24th January 2008 Print
Britain's Chancellor of the Exchequer has today announced that he has revised his proposed reforms of Capital Gains Tax.

In his pre-Budget Report, issued in the wake of a hugely popular Tory policy announcement to raise the capital gains threshold to a million pounds, Alistair Darling stated he planned to sweep away indexation, tapering relief and variable CGT with a new single 18% tax rate.

"The Chancellor's plan raised serious issues for investors in private and AIM-listed companies since the replacement of the accelerated taper-relief currently available to investors in unlisted companies would mean that instead of paying an anticipated 10% tax rate on disposal after three years, this would soar to 18%. The measure would particularly hit owner entrepreneurs," explained Jason Hollands of F&C Investments.

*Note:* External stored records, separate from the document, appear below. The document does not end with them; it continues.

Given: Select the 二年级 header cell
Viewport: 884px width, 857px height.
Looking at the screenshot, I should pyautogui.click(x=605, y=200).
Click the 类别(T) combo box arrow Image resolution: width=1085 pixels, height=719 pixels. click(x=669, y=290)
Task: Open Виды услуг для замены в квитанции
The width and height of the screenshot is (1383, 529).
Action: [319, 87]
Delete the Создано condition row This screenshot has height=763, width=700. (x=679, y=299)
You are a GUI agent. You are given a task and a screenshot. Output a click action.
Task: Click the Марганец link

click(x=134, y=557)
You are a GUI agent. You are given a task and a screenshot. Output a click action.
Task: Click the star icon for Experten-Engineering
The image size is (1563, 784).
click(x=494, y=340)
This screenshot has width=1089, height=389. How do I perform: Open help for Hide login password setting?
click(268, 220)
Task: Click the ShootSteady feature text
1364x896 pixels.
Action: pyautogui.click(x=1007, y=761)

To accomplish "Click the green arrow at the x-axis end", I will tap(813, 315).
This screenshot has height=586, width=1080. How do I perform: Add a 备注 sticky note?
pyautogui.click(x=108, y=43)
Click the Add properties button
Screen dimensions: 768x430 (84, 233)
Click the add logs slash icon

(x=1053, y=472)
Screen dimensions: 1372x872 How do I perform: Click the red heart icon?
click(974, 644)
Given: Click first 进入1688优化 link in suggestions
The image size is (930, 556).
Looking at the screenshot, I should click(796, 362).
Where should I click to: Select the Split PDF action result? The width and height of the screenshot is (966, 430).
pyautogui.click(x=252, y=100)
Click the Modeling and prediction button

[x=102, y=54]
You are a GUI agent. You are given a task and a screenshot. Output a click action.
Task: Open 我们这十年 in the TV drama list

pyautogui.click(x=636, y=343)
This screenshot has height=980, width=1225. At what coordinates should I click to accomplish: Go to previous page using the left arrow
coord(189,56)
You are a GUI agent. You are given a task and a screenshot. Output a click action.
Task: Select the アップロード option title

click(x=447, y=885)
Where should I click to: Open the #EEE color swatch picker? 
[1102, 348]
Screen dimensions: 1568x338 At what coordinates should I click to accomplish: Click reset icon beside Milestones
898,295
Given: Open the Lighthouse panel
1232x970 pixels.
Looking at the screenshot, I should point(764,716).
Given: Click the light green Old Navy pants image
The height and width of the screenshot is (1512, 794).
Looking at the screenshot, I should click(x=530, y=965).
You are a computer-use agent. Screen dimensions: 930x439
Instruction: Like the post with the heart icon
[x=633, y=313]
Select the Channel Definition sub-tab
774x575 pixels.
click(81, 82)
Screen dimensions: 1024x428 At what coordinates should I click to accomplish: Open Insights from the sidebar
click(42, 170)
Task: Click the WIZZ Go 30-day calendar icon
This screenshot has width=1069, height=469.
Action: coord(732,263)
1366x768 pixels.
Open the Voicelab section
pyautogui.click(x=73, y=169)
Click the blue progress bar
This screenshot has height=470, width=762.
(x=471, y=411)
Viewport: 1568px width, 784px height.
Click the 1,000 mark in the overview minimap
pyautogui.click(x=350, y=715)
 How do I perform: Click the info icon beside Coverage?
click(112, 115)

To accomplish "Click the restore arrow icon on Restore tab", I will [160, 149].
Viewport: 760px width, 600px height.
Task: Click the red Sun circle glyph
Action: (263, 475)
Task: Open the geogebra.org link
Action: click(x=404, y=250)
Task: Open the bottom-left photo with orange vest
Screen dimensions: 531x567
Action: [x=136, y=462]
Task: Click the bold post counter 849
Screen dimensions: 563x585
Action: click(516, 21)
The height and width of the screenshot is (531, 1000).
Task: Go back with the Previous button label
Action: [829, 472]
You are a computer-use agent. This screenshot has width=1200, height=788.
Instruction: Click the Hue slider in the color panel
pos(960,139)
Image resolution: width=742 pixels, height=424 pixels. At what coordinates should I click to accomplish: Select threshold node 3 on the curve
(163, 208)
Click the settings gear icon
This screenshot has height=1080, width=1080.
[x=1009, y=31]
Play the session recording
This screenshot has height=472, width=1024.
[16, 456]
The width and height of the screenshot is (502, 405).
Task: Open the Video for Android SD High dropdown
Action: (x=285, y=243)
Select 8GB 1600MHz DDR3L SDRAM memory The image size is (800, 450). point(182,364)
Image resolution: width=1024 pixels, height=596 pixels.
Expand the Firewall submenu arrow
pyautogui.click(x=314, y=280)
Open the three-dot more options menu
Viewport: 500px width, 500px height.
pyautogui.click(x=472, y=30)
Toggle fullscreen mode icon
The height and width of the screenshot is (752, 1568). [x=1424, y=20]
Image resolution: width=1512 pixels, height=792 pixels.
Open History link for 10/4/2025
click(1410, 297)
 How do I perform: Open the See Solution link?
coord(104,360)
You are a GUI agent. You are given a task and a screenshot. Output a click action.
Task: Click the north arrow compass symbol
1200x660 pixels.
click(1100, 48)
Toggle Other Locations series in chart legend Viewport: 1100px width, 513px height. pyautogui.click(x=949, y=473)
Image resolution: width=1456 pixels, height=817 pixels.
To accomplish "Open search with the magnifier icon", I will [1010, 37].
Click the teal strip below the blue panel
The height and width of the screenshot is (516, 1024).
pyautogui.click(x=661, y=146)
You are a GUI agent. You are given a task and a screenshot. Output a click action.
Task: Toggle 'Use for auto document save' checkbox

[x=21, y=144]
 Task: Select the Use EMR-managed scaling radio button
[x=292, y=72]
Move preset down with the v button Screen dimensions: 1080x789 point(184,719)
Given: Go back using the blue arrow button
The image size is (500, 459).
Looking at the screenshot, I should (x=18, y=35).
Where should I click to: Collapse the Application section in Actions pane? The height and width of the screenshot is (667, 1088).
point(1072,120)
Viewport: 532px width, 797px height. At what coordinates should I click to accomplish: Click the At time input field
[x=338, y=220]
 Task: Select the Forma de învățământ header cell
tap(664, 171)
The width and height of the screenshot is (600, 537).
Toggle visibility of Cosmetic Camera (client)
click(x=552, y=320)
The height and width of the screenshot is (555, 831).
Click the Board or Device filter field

However, today Mr. Darling announced that while he will press ahead with a flat 18% CGT rate, he will introduce a new entrepreneurs' tax relief allowance. The new lifetime allowance will deliver a 10% tax rate for capital gains of up to £1 million. To qualify for the allowance the investor will have to have a material shareholding of at least 5% of the voting rights of the company as well as being an employee or director.

"This means that ordinary investors in qualifying AIM shares and unlisted companies who are not employees or directors will be worse off. Currently they can enjoy a 10% capital gains tax rate after as little as three years. Now they will pay 18%," said Hollands.

"Since the relief is only available to sizeable shareholders of trading companies, it could also be very bad news for many British workers who have small shareholdings in large or medium sized companies and who will no longer benefit from taper relief."

Hollands' points out that the confirmation that the government is set to introduce a differential tax rate for capital gains tax compared to income tax will have "all sorts of consequences for investors, shrewd financial planners and product providers" .
"For both top rate and basic rate taxpayers, there will be significant advantages to receiving returns in the form of capital distributions rather than as income through dividends or interest payments," he said.

"Within F&C's product range we believe that there are several investments that will stand out as having considerable tax advantages.

"First, zero dividend preference shares have a clear advantage as all return is in the form of a capital gain. A good way to access this market in a diversified portfolio is through the F&C Progressive Growth Fund which targets the high quality end of this market."

"Second, the F&C BLUE Fund is an ultra cautious portfolio of circa 80% short dated debt instruments with some exposure to equities and a derivative overlay that is designed to provide returns in the form of steady capital growth. By taking regular capital distributions from the BLUE Fund, investors will find it very tax advantageous against savings accounts and cautious yield generating investments."

"Third, for investment trust fans the B shares of Investors Capital Trust are uniquely designed to distribute capital returns to an equivalent level of the trust's more traditional dividend yielding A shares. These B shares should also prove attractive tools for financial planners assisting higher rate tax payers."